En estas condiciones ¿qué clase de baremos, de axiología, de mandamientos pueden presidir las decisiones del legislador americano que combina inseguridad y miedo y la atribución del mejor derecho a la vida de los rubicundos, ricos u opulentos sobre el resto?

Desde que veíamos, una tarde tras otra, película tras otra, caer como moscas en las pantallas, con el consiguiente jolgorio de la sala, a los indios que cortaban cabelleras; desde que nos acostumbramos a ver a aquellos humanos vestidos con plumas como siniestros enemigos de los conquistadores del Oeste, ya los convertían de paso también en los enemigos del espectador… Desde que sus gánsters y los policías mataban a diestro y siniestro, no hemos dejado de ver en América un campo de batalla virtual de todos contra todos plagado de retorcidas intrigas. Pero al mismo tiempo tampoco hemos dejado de interiorizar engañosamente una filosofía pervertida y demoledora sobre el valor de la vida humana. Desde entonces la distinción es clara. Tanto para la sociedad americana, que la vive, como para nosotros que la presenciamos. Por un lado están los rubios, los guapos, los elegantes, los ricos dominadores, los poseedores de acciones o de medios de comunicación… y por otro «ellos», los indios, los negros, los mestizos, los morenos, los marginados. Estos efectos psicológicos han sido inoculados hasta en la médula ósea en varias generaciones. Y no en balde.
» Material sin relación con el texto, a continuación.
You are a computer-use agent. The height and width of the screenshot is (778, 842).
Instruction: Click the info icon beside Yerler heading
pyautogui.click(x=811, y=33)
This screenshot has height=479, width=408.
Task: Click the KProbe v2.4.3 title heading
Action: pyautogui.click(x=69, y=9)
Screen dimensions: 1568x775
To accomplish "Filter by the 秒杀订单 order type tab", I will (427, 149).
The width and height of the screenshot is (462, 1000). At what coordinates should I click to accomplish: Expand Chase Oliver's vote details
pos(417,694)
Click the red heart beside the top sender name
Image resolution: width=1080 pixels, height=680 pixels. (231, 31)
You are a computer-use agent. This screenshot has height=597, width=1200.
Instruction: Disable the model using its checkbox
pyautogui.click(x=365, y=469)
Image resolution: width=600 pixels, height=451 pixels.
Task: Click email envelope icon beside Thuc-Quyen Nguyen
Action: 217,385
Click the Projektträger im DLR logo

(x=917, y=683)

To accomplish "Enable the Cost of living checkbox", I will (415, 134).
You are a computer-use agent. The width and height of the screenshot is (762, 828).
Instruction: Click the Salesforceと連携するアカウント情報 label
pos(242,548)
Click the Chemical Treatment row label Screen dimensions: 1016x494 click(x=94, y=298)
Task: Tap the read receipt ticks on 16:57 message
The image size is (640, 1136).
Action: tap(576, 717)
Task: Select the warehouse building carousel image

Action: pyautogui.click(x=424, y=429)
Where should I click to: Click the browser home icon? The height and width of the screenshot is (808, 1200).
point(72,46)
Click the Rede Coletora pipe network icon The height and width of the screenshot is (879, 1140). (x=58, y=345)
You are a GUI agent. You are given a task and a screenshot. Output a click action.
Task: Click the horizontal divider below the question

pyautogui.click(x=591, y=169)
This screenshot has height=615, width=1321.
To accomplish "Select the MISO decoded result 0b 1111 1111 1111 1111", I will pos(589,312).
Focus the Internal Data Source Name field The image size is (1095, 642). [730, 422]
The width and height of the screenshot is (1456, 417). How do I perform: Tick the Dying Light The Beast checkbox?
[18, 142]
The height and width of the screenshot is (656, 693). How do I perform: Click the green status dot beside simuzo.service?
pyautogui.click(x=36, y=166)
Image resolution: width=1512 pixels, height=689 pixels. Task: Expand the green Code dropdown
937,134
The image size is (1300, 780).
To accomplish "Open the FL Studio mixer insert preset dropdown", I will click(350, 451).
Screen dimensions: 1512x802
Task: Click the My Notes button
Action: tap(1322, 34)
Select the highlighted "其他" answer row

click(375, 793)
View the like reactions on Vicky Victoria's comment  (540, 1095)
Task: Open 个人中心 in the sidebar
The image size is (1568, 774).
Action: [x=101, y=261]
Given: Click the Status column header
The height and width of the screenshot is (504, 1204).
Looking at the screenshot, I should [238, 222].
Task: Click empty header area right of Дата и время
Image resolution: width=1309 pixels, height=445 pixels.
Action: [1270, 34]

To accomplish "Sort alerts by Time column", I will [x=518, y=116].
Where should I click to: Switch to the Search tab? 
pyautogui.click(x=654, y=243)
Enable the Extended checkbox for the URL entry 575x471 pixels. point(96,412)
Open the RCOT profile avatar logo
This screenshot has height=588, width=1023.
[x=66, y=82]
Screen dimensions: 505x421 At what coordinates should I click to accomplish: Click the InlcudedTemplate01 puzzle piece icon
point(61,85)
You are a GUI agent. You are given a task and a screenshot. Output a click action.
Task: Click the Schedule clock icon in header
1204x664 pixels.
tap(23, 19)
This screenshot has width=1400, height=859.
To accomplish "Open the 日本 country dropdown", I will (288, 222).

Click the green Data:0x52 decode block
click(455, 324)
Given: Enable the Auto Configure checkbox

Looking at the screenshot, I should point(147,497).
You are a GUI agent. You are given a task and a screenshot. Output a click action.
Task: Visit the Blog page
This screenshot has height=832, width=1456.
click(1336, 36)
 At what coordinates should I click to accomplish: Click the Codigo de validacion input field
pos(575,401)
Desde entonces, desde aquel cine que entraba en las circunvalaciones cerebrales con fuerza inusitada, la filosofía aristotélica, la griega en general sobre las categorías humanas, la filosofía kantiana y la filosofía humanista, incluso la católica no estrábica, empezaron a sufrir tal convulsión, tal mutación, que cien años después pocos en aquel país infernal no ven en la legitimación de la tortura, a través de leyes inmundas, algo perfectamente normal. El Congreso acaba de aprobar una auténtica licencia para torturar; a los presos de Guantánamo y a todos. Un ultraje más que la sociedad norteamericana se hace a sí misma, una infamia que prueba que semejante sociedad cuenta con la complicidad del infierno.

Los presos de Guantánamo fueron presos cogidos al vuelo. Nadie puede creer otra cosa. Llegan las tropas, entran y, con la estrategia ya en la cabeza y «siguiendo instrucciones de la superioridad», apresan a 600, como podían haber cogido a mil o a un millón, y los encierran para que empiece la farsa.

¿Quién puede admitir sin tener enfermo el seso que en Guantánamo hay 600 sospechosos de terrorismo, con lo que cuesta detener sólo a uno de manera convincente? ¿Quién puede aceptar sin estupefacción que las medidas adoptadas en una invasión armada puedan combinarse e imbricarse con las propias de un ordenamiento jurídico para tiempos de paz? ¿Qué provecho puede obtenerse en todo caso de la tortura?

Estas y otras muchas preguntas son las que un psiquiatra podría hacer a un psicópata convicto de asesinatos en serie. Y sin embargo no sólo la ley aprobada americana empieza a verse como algo normal -como también lo eran las escenas de indios cayendo muertos como moscas-, sino que la sociedad que votó a Bush por segunda vez y el Congreso que mayoritariamente la representa, han entrado moralmente en coma profundo.

De la misma manera que ya no hay un solo indio para contar lo que fue el genocidio que sufrieron sus antepasados, pocos ciudadanos quedan en Estados Unidos que no sean frenopáticos. Los únicos justos que deben quedar son Chomsky, Jeremy Rifkin, Woody Allen, Richard Moore y pocos más. Porque los «demócratas» son los mismos perros con distinto collar.

Ahora canjea el emperador tropas por tanques. Lo mismo que le sucedió al Imperio Romano cuando ya no podía pagar siquiera a sus levas. Y es que en el último tramo de la madre de las batallas, lo que cuentan son los hombres sobre el campo. Cuando no tienen más que a mercenarios que luchan sólo por dinero y encima no se les paga, empieza el decaer…

América se pudre y se hunde. Y si eso ha de ser así, cuanto antes, mejor para que el mundo respire hondo y tranquilo. De momento yo hace cinco años que no veo una sola película suya actual. Pero cuando me asomo con ojo crítico para volver a ver alguna de las tantas que vi, comprendo ahora qué clase de calaña se ha ido fraguando en aquel ya maldito país por culpa de un puñado de locos con derecho a protocolo.